Страницы альбома падали и хлопали как надгробные плиты. Все снова уходили, чтобы никогда не вернуться. И только еще одна фотография удивила Эвангелину и остановила надолго. Сначала она не могла понять, отчего так знаком ей офицер, стоящий под руку с молоденькой дамой у того же стола в ателье мсье Соловейчика, опираясь на эфес шашки. Дама была не очень красива, бледновата, видимо худовата, с тонкими чертами лица и узкими глазами под пенсне. И когда Эвангелина вспомнила, кто эти двое, ей показалось: они вошли в дом и стоят вдвоем за ее спиной и от их дыханий колеблется воздух. Они стоят, и именно они велят ей думать о том, что же все-таки произошло с ее жизнью и почему, и можно ли это понять простым человеческим, к тому же не очень большим, разумом. На этот счет Эвангелина не обольщалась.
Перед нею был Шурочка Ипатьев, ушедший из мира более полусотни лет назад, забытый всеми и всем. А тут он стоял веселый, лихой, при всех регалиях, перед отправкой на фронт, со своей Верочкой, только что венчанной женой.
Эвангелина вздрогнула, машинально обернулась.
…Боже… подумала она, почему именно он здесь? Значит, я его любила, а никакого не Машина?..
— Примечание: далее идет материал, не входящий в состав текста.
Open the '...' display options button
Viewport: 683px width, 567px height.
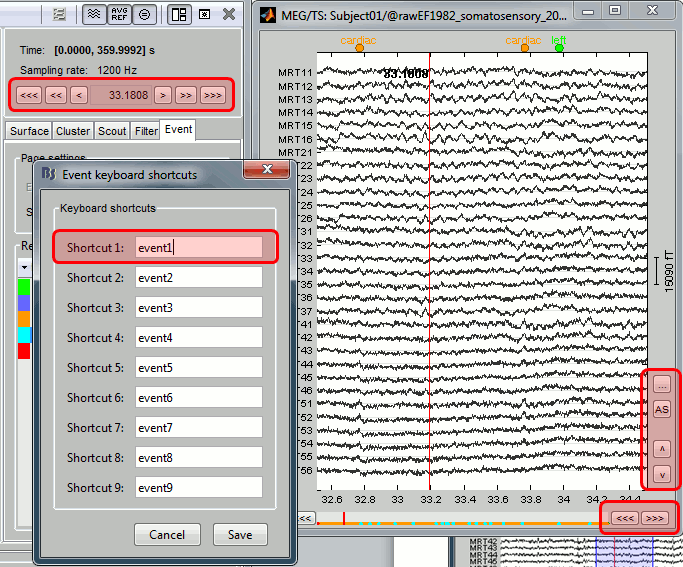(x=661, y=384)
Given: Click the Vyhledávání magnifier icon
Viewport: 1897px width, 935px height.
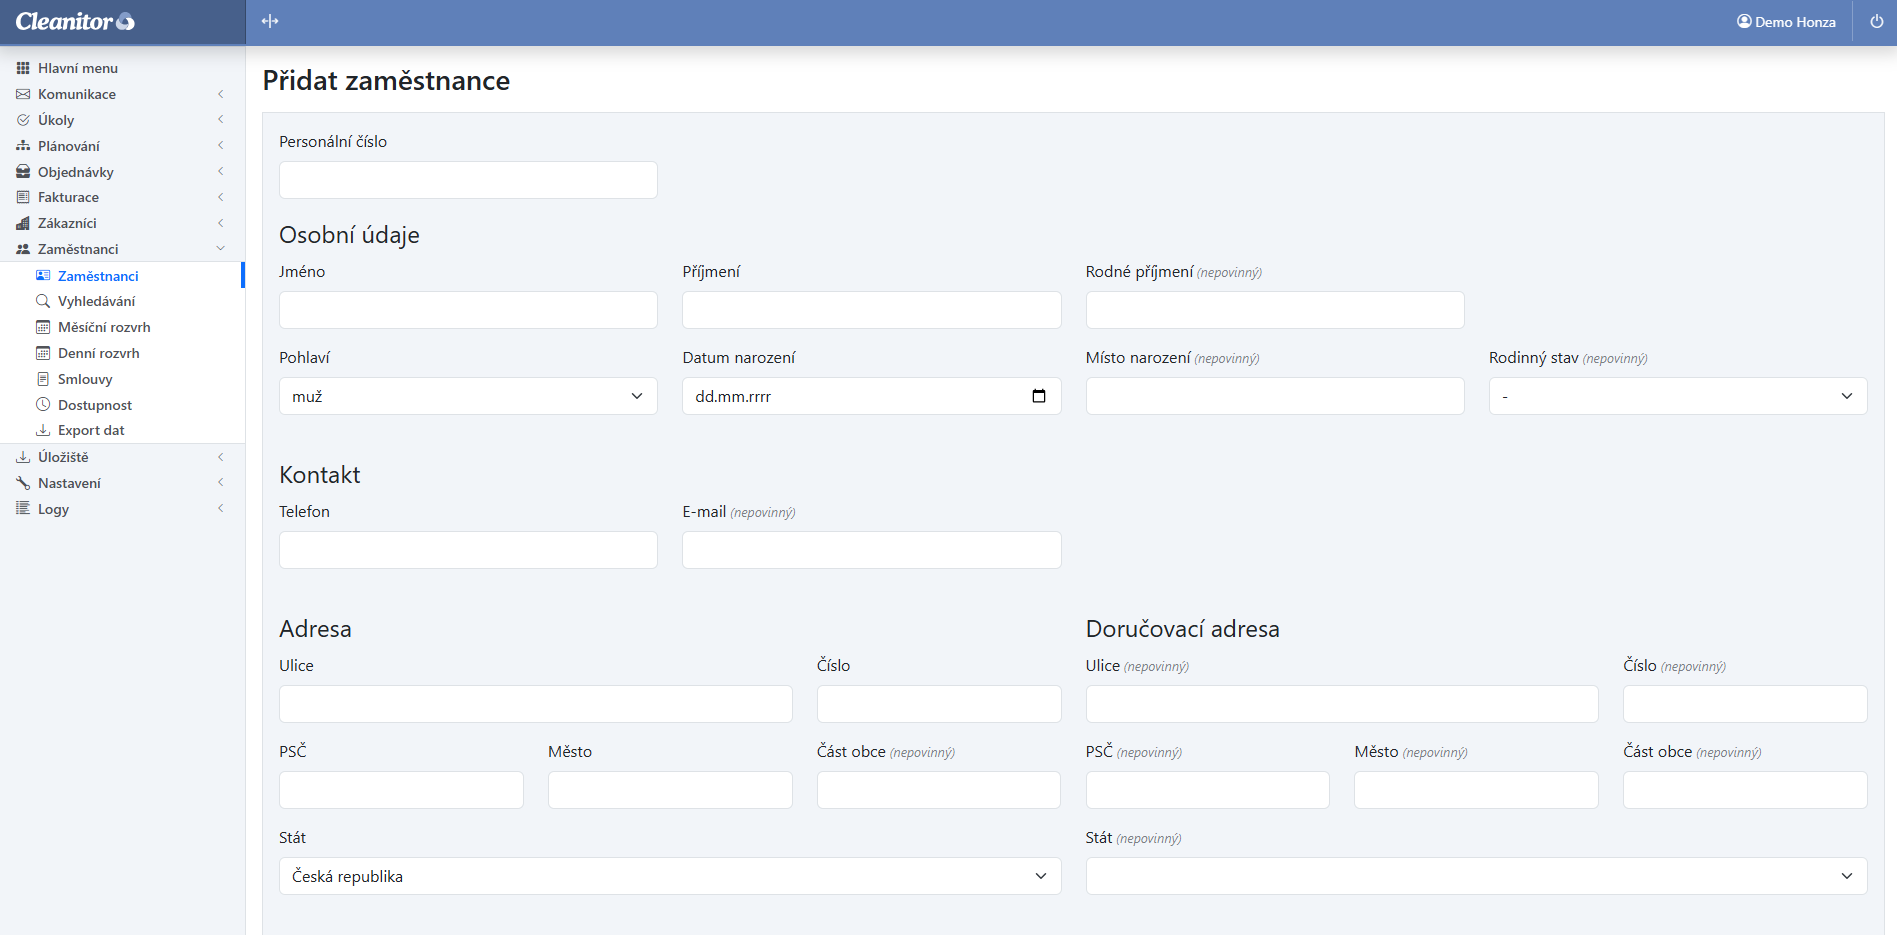Looking at the screenshot, I should (43, 301).
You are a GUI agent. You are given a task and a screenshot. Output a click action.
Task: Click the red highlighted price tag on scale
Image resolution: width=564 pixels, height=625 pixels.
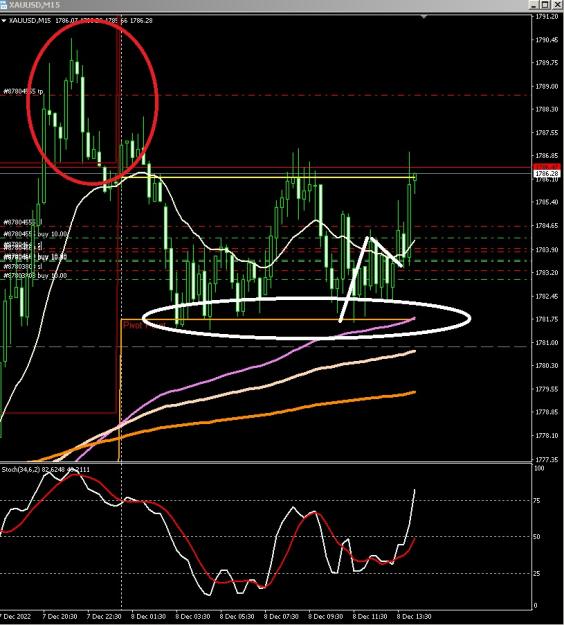pyautogui.click(x=547, y=167)
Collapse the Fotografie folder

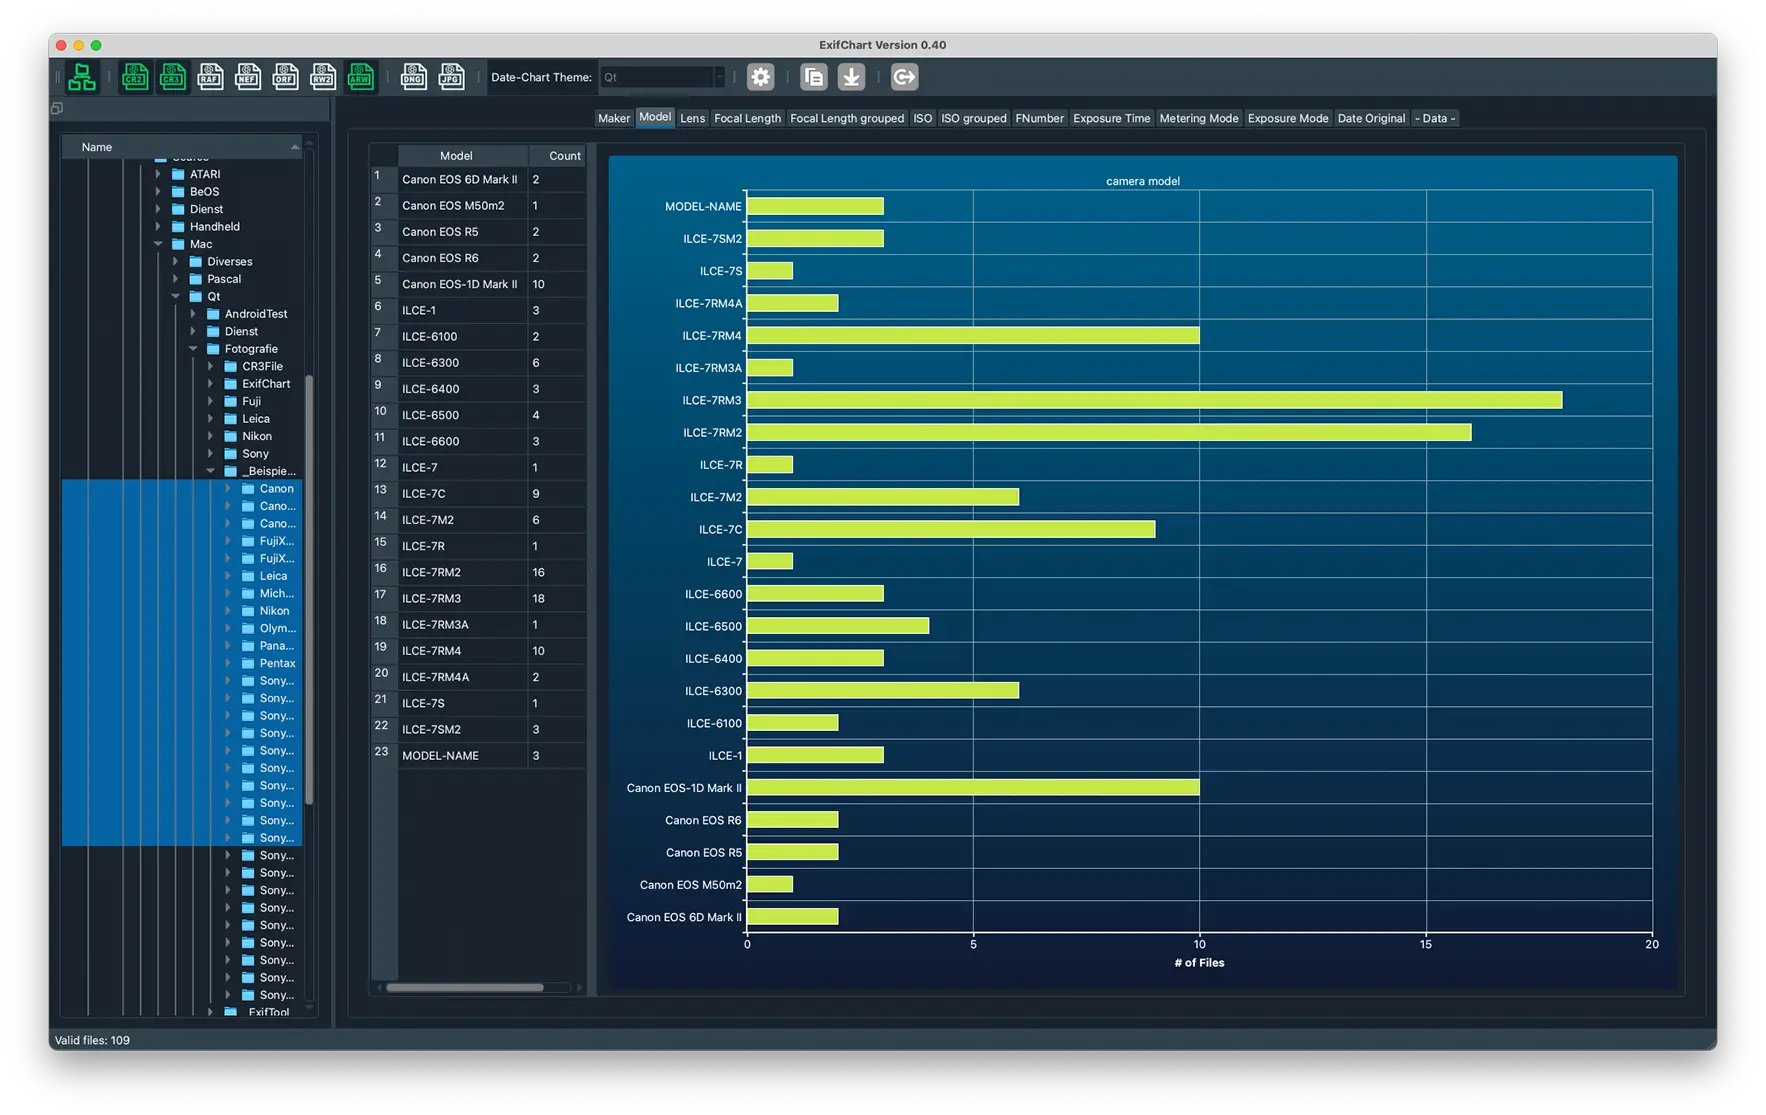(x=194, y=349)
Эвангелина не знала, что перед ее приездом снимок был извлечен из старой лакированной сумочки, в которой долгое время Томаса носила ее письмо. Фотография Шурочки лежала под подкладкой и помялась по углам. Она лежала под подкладкой, зашитая на долгие годы, а почему, Томаса и сама не смогла бы объяснить. Просто однажды Трофим, разглядывая еще их, Болингеров, семейный альбом, спросил: а что это за офицерик? Томаса ответила, что это муж их знакомой, и Трофим снова спросил – так, от нечего делать: беляк? На что Томаса не могла ответить, а покраснела, потому что вспомнила и рану Шурочки, и разговоры вокруг. Трофим нахмурился, тоже покраснел, по причине вспыхнувшего в нем возмущения, и велел Шурочку с Верочкой немедленно изъять. Что и сделала бы Томаса, не будь Шурочка умершим. Она бы просто выкинула фотографию, но теперь взяла кусок картона из рук Трофима и долго не знала, куда его спрятать, но потом вдруг зашила в подкладку сумочки, новой, красивой лакированной сумочки, которую привез ей Трофим из командировки и с которой Томаса старалась не разлучаться по причине ее красоты, а теперь вот и из-за тайны. Так и лежала фотография до той поры, пока подкладка не порвалась и фотография не вывалилась. Тогда Томаса ее снова зашила, уже как бы по неписаному, но строгому закону. Перед приездом сестры она вынула ее из тайника, потому что вспомнила, как Эва бегала к Верочке, и как с горящими глазами говорила о Шурочке, и как испугалась его смерти от раны.
Эвангелина смотрела на Шурочку и думала о том, сколького он не узнал и сколького скоро уже не будет знать она. И что о Шурочке можно сказать, что он и красив и благороден. А светлые его глаза жестоки и веселы, и, кажется, такой человек должен быть сделанным из железа, и судьба его должна быть так же весела и лиха, как и глаза, а жизнь длинная и разудалая и полная приключений, хотя рядом с ним тихая некрасивенькая жена. Все получилось наоборот. Девочка-чернушка, робко в те давние дни смотревшая на Шурочку, была вся неземная, и чудилось, что она вот-вот улетит куда-то и не вернется на землю никогда, потому что земля не для нее, а он будет месить грязь всех земных дорог и вспоминать эту девочку. Девочку, а не жену. Месить грязь и вспоминать. Так думал уже в бреду сам Шурочка. Так ему виделось. Грязь дорог, грязь дорог и вдали девочка, уходящая девочка со светлым лицом. А на самом деле уходящим был он. А девочка месила грязь дорог почти всего мира. Но только не своей земли. Вот так своенравно расправлялась жизнь вместе со смертью с людскими судьбами и представлениями.